Um novo jeito de acampar sem perder a tradição
O amor pela tradição gaúcha também leva a negócios inéditos para Caxias. Ricardo Stein, 32 anos, teve uma ideia que mudou a trajetória profissional dele depois de uma experiência em um rodeio. Stein, que também disputa no tiro de laço, produziu o próprio motor home para carregar, além da família, um cavalo. Amigos adoraram a ideia e encomendaram projetos.
A partir dali, Stein, que tinha uma carreira de 17 anos com móveis planejados, iniciou o novo empreendimento. Atualmente, tem mais de 50 trailers ou motor homes vendidos. Além disso, tem parceria com uma empresa de Santa Catarina que é líder no segmento.

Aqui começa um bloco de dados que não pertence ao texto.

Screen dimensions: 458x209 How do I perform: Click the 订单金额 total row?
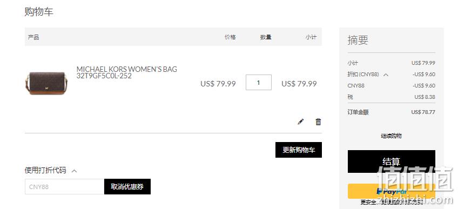[392, 112]
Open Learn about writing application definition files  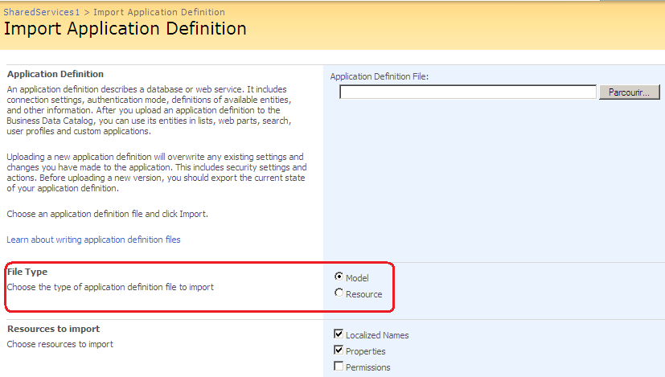[x=93, y=240]
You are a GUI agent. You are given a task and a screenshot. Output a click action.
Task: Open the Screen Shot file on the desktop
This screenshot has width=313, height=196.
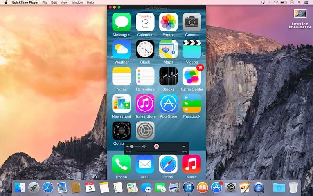coord(299,14)
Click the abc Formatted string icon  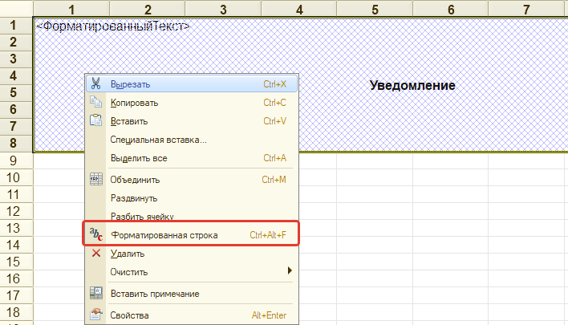pyautogui.click(x=96, y=234)
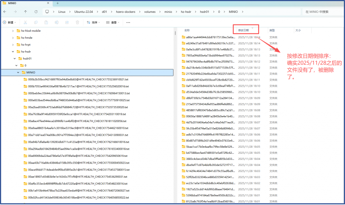Image resolution: width=345 pixels, height=205 pixels.
Task: Sort by 修改日期 column header
Action: click(244, 30)
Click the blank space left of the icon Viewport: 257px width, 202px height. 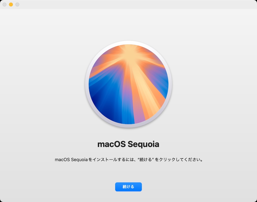pos(43,84)
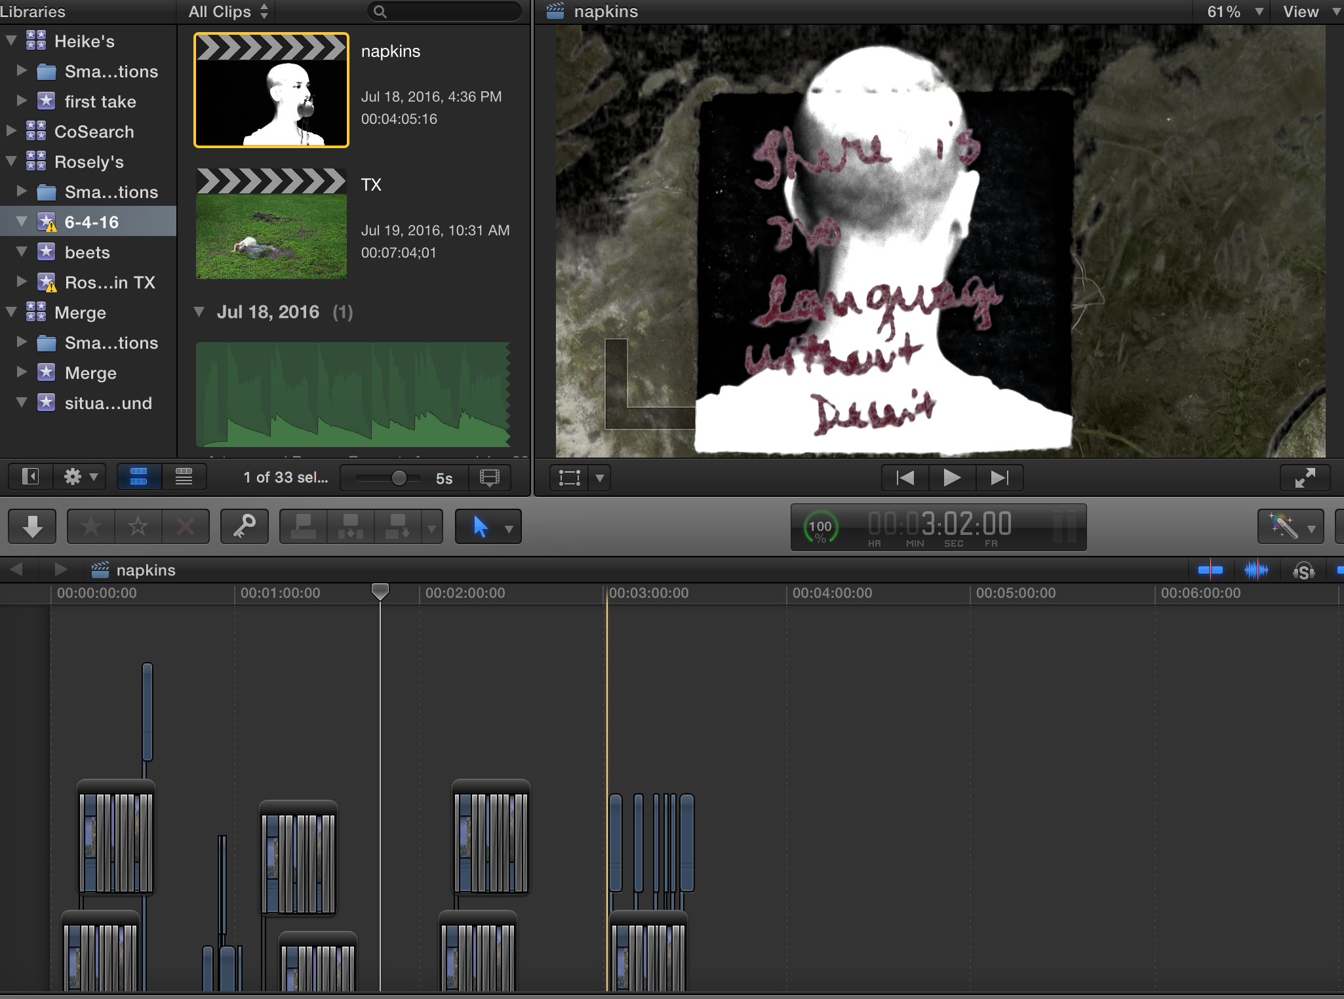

— O homem que está laçando, se tiver que dormir embaixo da árvore, dorme. Mas hoje a família está muito integrada no tradicionalismo, também acompanhando. Entra a questão do conforto, e aí tu consegue acampar, levar a esposa e filhos. Essa é a ideia — explica Stein.
Além de realizar os projetos, Stein também teve uma ideia pioneira no município: alugar trailers. Há quem não queira comprar o próprio, e assim aluga para ir nos rodeios ou acampamentos. O próximo passo para os alugados é ter veículos que comportem também o animal - por enquanto, esse formato está disponível apenas para venda de projetos.
Os projetos geralmente partem de cerca de R$ 200 mil e podem chegar na casa do milhão. Tudo depende do caminhão escolhido, do espaço e também do conforto.
— O básico é o espaço para carregar o cavalo e questão de casa. Internamente acaba sendo um pouco mais enxuto do que o um veículo de passeio. Para o caminhão do rodeio, a prioridade é a cozinha para o lado de fora, porque normalmente não acampa só tu e a esposa — descreve o empresário sobre o formato de um trailer ou motor home para rodeios.
O empreendedor também trabalha com a linha de turismo, mas revela que a maior parte dos clientes são aqueles que querem a casa móvel para os rodeios. A ligação com o tradicionalismo, inclusive, não é por acaso. Por apoio dos pais, que sempre moraram no campo em São Francisco de Paula, Stein participou desde criança de atividades em Centros de Tradições Gaúchas (CTGs).
— Passou de pai para filho — relembra Stein.
E também por conta dos pais, Stein tem um amor especial por cavalos. Desde os três anos, o empreendedor tem pelo menos um cavalo. Há alguns anos, essa paixão também evoluiu. O pai dele o presentou com uma égua com documentos. Foi o pontapé para a Cabanha Ilheus, voltada a criação de equinos.
— Eu não vivo disso, comecei numa brincadeira, para cultivar e tentar de alguma forma espalhar melhor essa iniciativa, o meio do cavalo, que é uma coisa que eu gosto. Estou passando para o meu filho também. O propósito é criar cavalos para ver amigos meus laçando com bicho da minha marca — conta o empreendedor.
Stein tem oito cavalos da própria marca em competições, o que segundo ele é pouco ainda para uma cabanha. Mas, para cultivar o amor pelo bicho e pela tradição gaúcha, é um grande passo.